Sixty-two percent of Israelis support the newly agreed upon Likud-Blue and White unity government, while just 22% oppose it, according to a survey released Tuesday.
The coalition deal inked Monday between Prime Minister Benjamin Netanyahu and Blue and White chief Benny Gantz was supported by 80% of Likud voters and 57% of Blue and White voters, the Channel 13 poll found.
Despite running on a campaign to oust Netanyahu from power, Gantz announced last month that he was prepared to join a government with the Likud leader after all — to battle the coronavirus and help protect Israeli democracy.
His move caused a split in his party, with former partners Yair Lapid and Moshe Ya’alon breaking away. Lapid is now set to lead the Knesset opposition.
Lapid on Tuesday accused Gantz of perpetrating “the worst act of fraud in the history of this country” by joining forces with Netanyahu.

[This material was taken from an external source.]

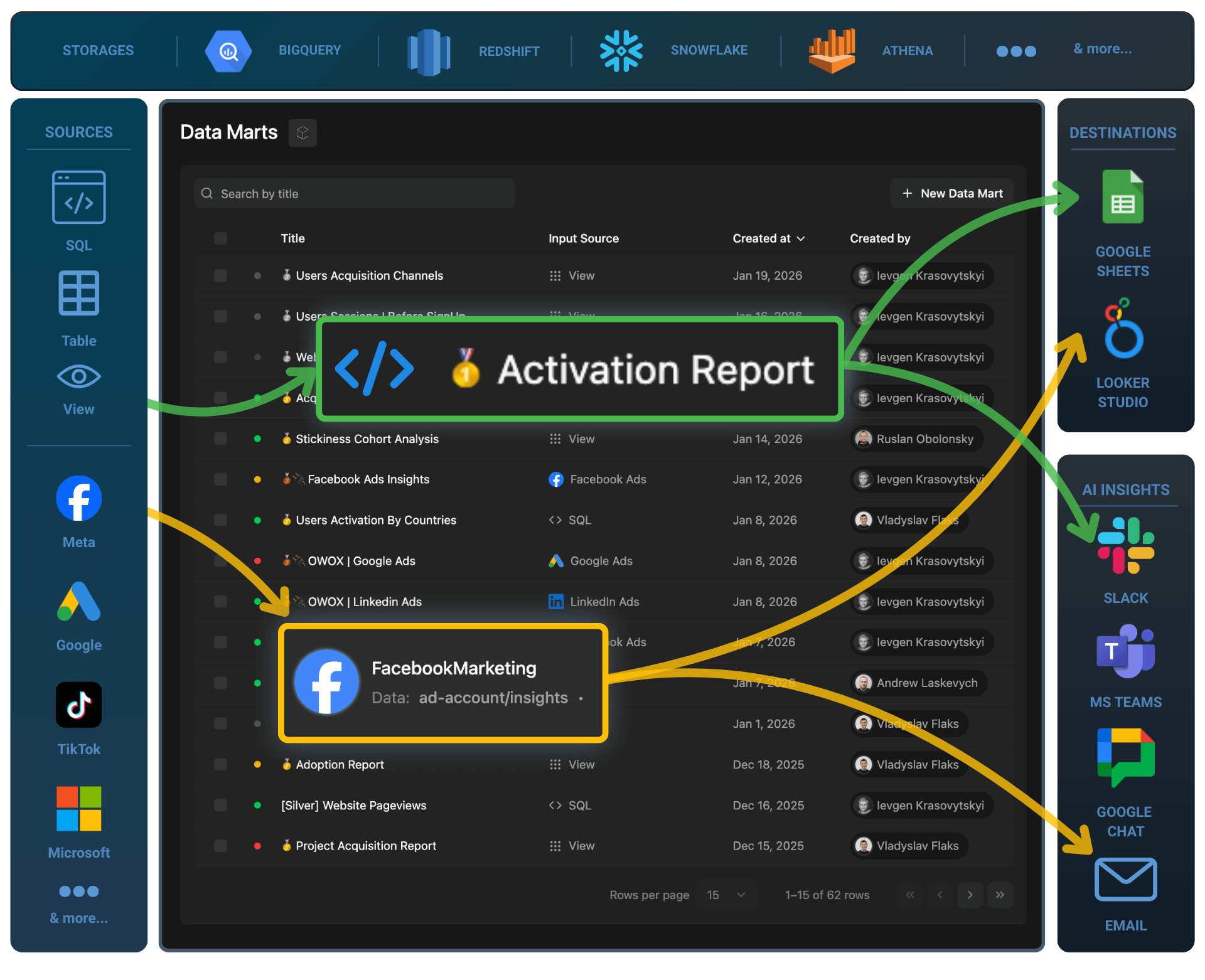Image resolution: width=1205 pixels, height=980 pixels.
Task: Open the BigQuery storage option
Action: (228, 50)
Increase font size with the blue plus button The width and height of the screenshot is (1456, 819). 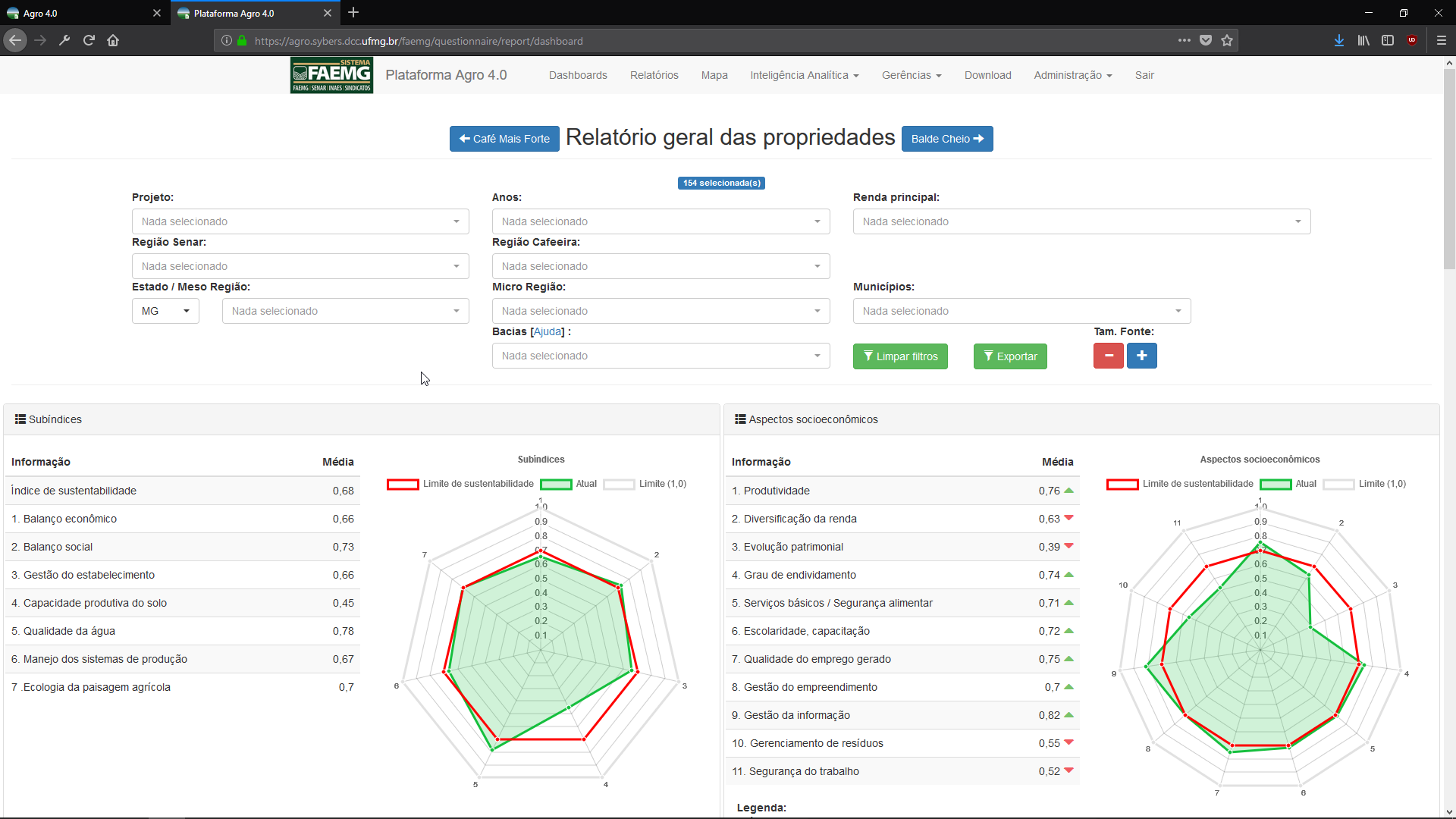[x=1141, y=356]
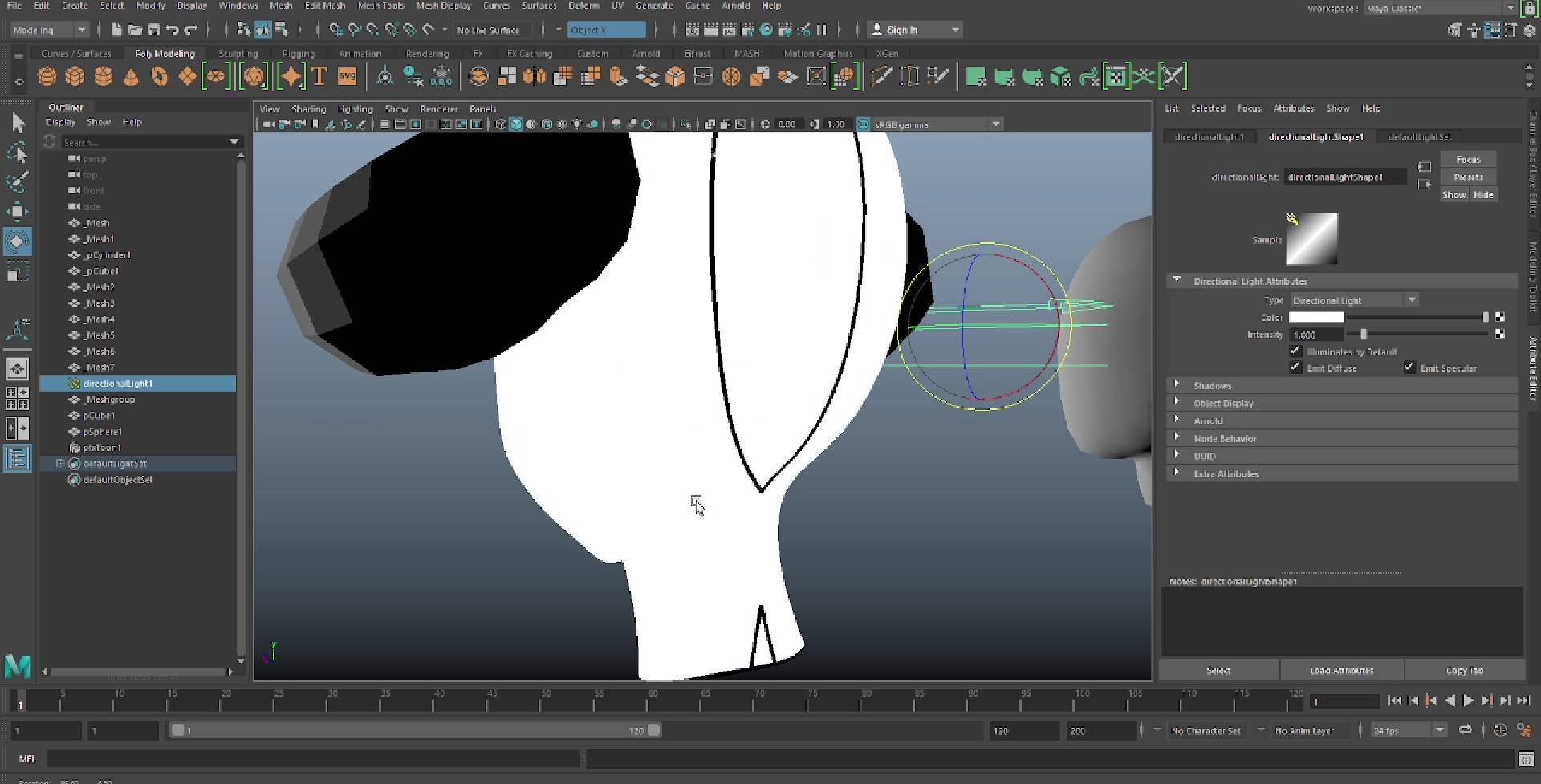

Gantz later defended his decision, saying he himself would have preferred a “different government,” but it was the responsible thing to do given the coronavirus pandemic sweeping the globe.
“Some wanted to continue to move toward more and more elections and perhaps score political points… I and my colleagues could not stand by,” he said in a tacit criticism of his former political allies who chose not to join him in the new government and who have railed against his decision to sit in a government headed by Netanyahu.
Under the terms of the deal struck Monday, which will end over a year of political deadlock during which Israel has not had a permanent government, Gantz will become prime minister in 18 months. Until then, he will serve as defense minister and have veto power over most legislative and policy matters.
However, only 31% of respondents believed Netanyahu would honor the rotation deal requiring him vacate the Prime Minister’s Office; 41% believe he won’t do so and 23% said they don’t know.
Finally, 48% believe Gantz gave up more to strike the deal, while 25% said Netanyahu made greater concessions.
Channel 13 polled 710 Israelis and the survey had a 3.7% margin of error.